A grammar of Pichi
Pichi is an Afro-Caribbean English-lexifier Creole spoken on the island of Bioko, Equatorial Guinea. It is an offshoot of 19th century Krio (Sierra Leone) and shares many characteristics with West African relatives like Nigerian Pidgin, Cameroon Pidgin, and Ghanaian Pidgin English, as well as with the English-lexifier creoles of the insular and continental Caribbean. This comprehensive description presents a detailed analysis of the grammar and phonology of Pichi. It also includes a collection of texts and wordlists. Pichi features a nominative-accusative alignment, SVO word order, adjective-noun order, prenominal determiners, and prepositions. The language has a seven-vowel system and twenty-two consonant phonemes. Pichi has a two-tone system with tonal minimal pairs, morphological tone, and tonal processes. The morphological structure is largely isolating. Pichi has a rich system of tense-aspect-mood marking, an indicative-subjunctive opposition, and a complex copular system with several suppletive forms. Many features align Pichi with the Atlantic-Congo languages spoken in the West African littoral zone. At the same time, characteristics like the prenominal position of adjectives and determiners show a typological overlap with its lexifier English, while extensive contact with Spanish has left an imprint on the lexicon and grammar as well.
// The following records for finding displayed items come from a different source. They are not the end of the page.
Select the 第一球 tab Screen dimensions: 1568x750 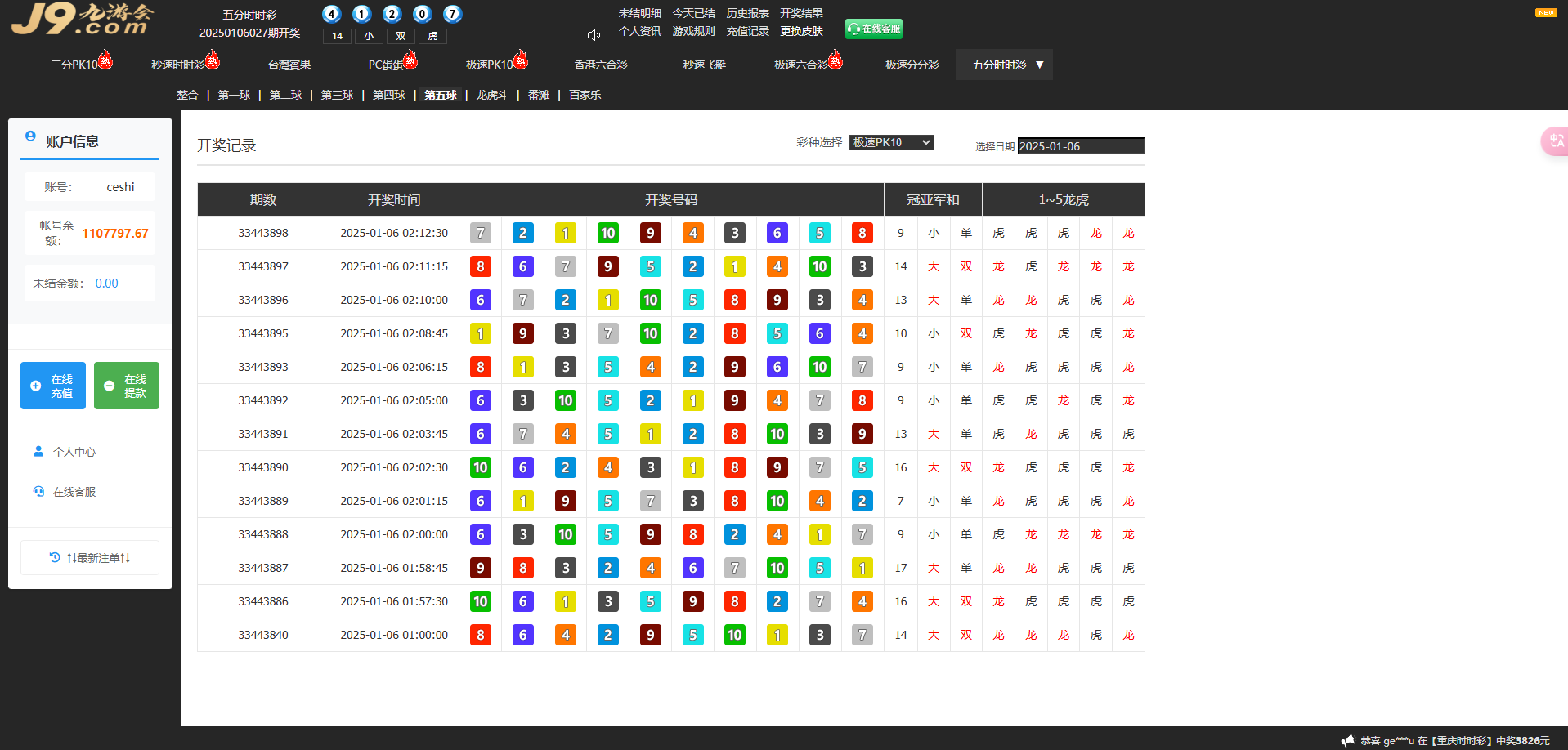(234, 95)
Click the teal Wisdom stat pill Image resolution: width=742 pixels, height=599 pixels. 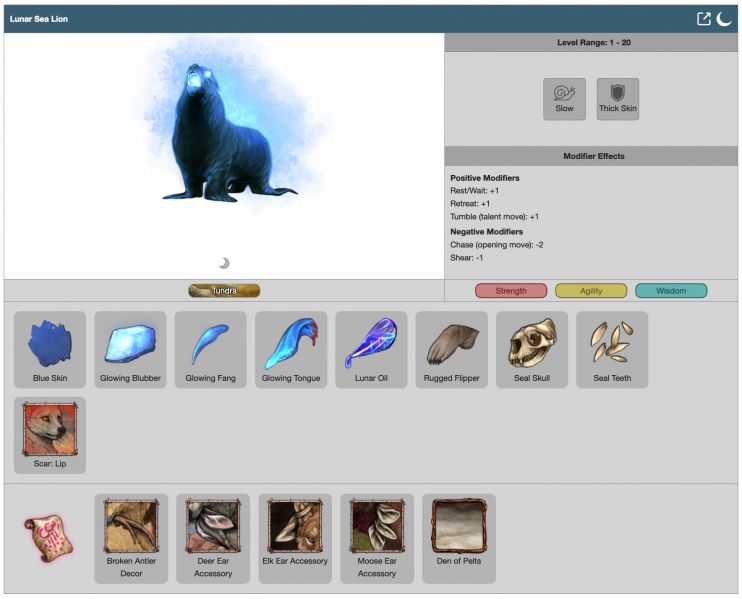671,291
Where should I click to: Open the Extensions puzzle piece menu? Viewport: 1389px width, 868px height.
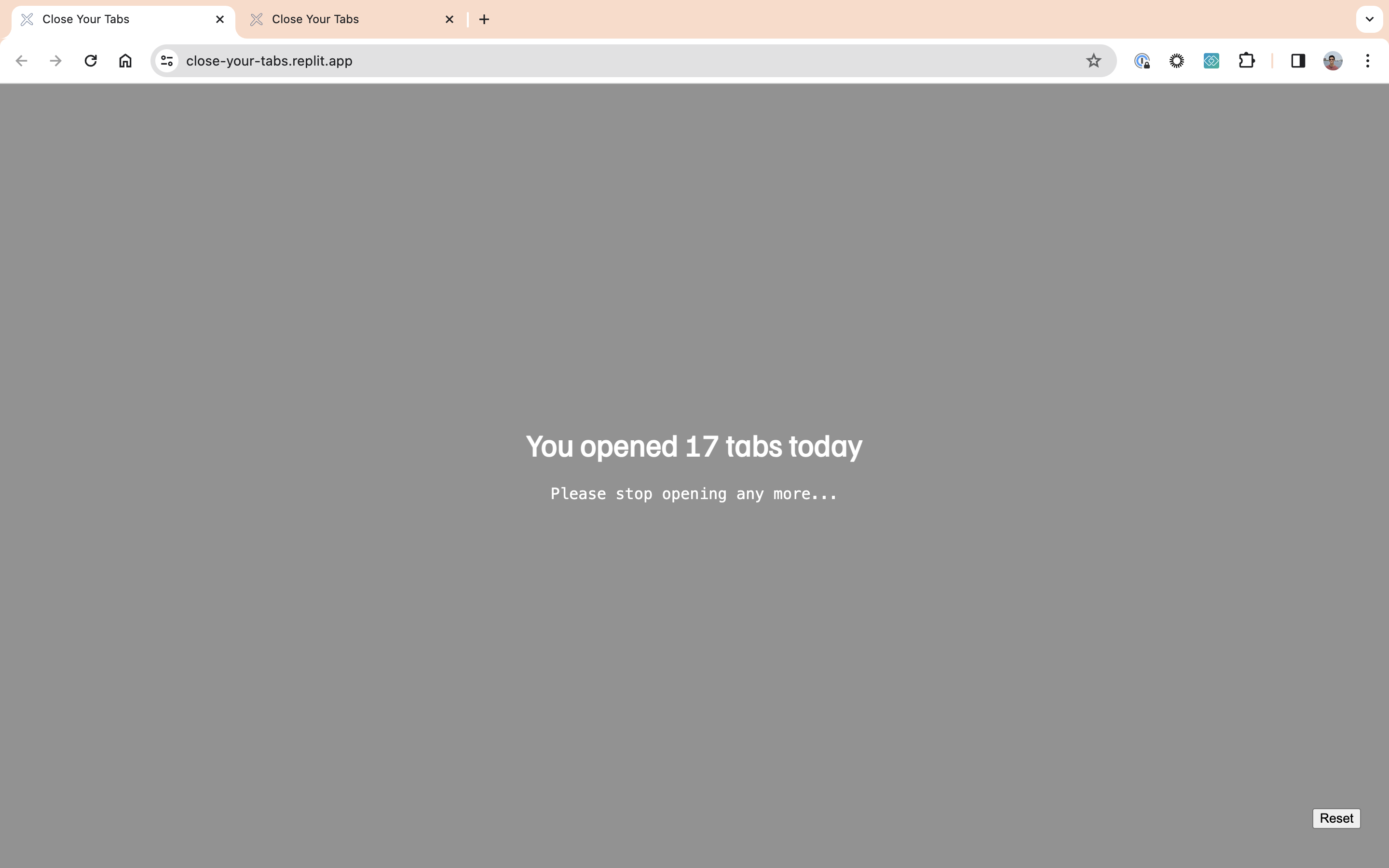tap(1246, 61)
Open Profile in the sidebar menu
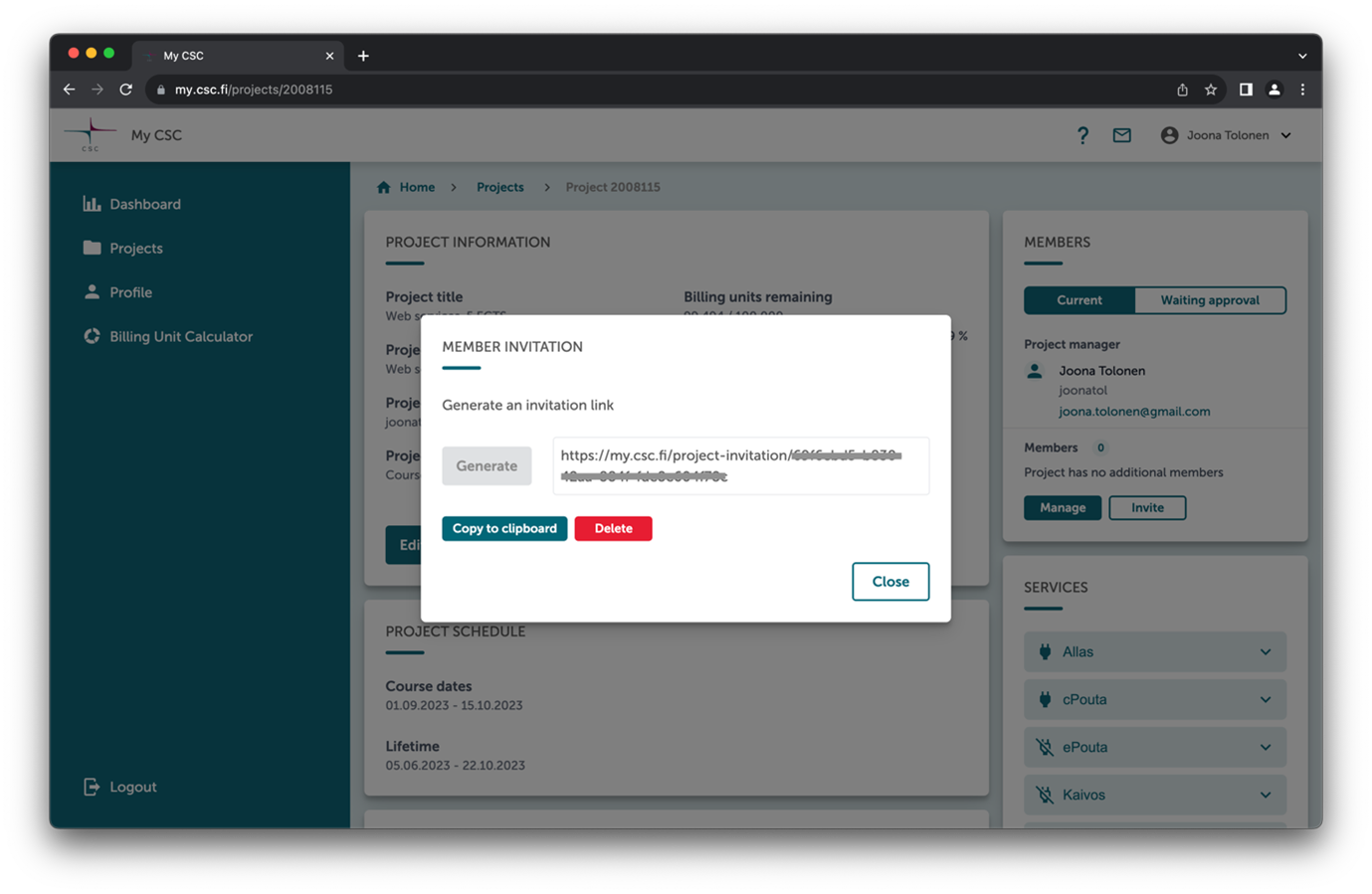Image resolution: width=1372 pixels, height=894 pixels. 130,292
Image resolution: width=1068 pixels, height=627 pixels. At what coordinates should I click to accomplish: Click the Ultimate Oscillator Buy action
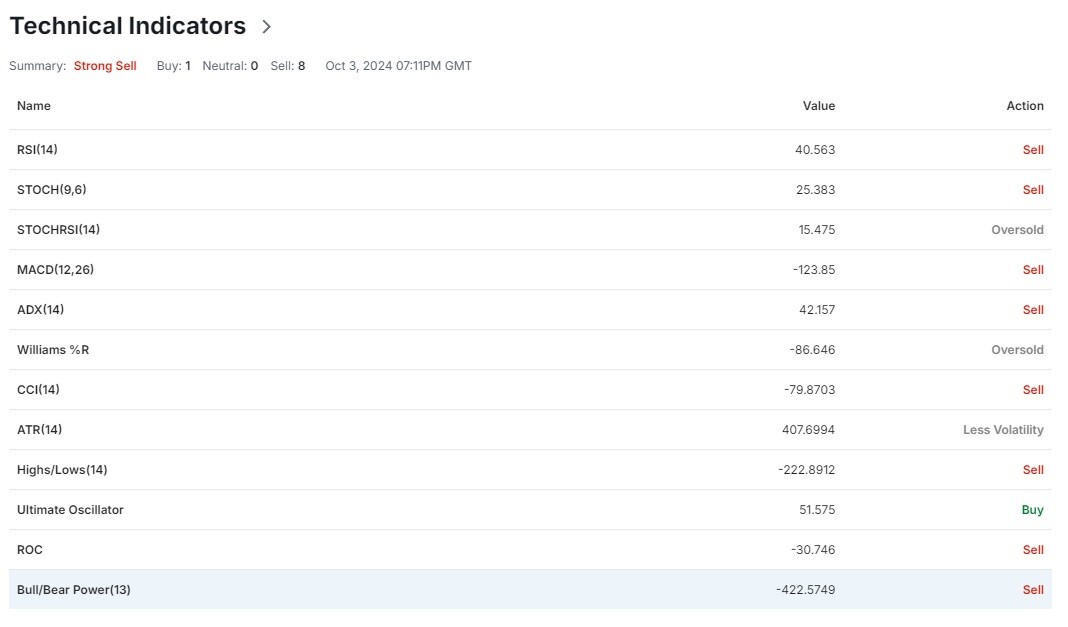[1033, 510]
Review in Linguistic Typology
by Stefano Manfredi
published January 6, 2021
In conclusion, by combining insights from linguistic typology and contact linguistics, Yakpo provides us with a detailed synchronic description that substantially adds to our knowledge and understanding of Pichi as well as of other English-lexified creoles of West Africa. The grammar is easy to read and linguistic data are presented in a clear manner. The author illustrates his claims with numerous examples and informative tables that provide further empirical evidence. Framed in a functional-typological framework, the grammar covers a wide range of grammatical categories and furnishes a coherent source for their comparison with both creole and non-creole languages. Yakpo also convinces with his fine-grained style of analyzing Spanish-Pichi language contact. Though synchronically-oriented, the grammar is enriched by comparative notes that highlight the roles played by the English lexifier, the Spanish superstrate, and the heterogeneous African substrate/adstrate in the emergence of Pichi. All things considered, the author should be praised for his achievement, especially taking into account the choice to publish his grammar in the open-access and high-quality format provided by Language Science Press.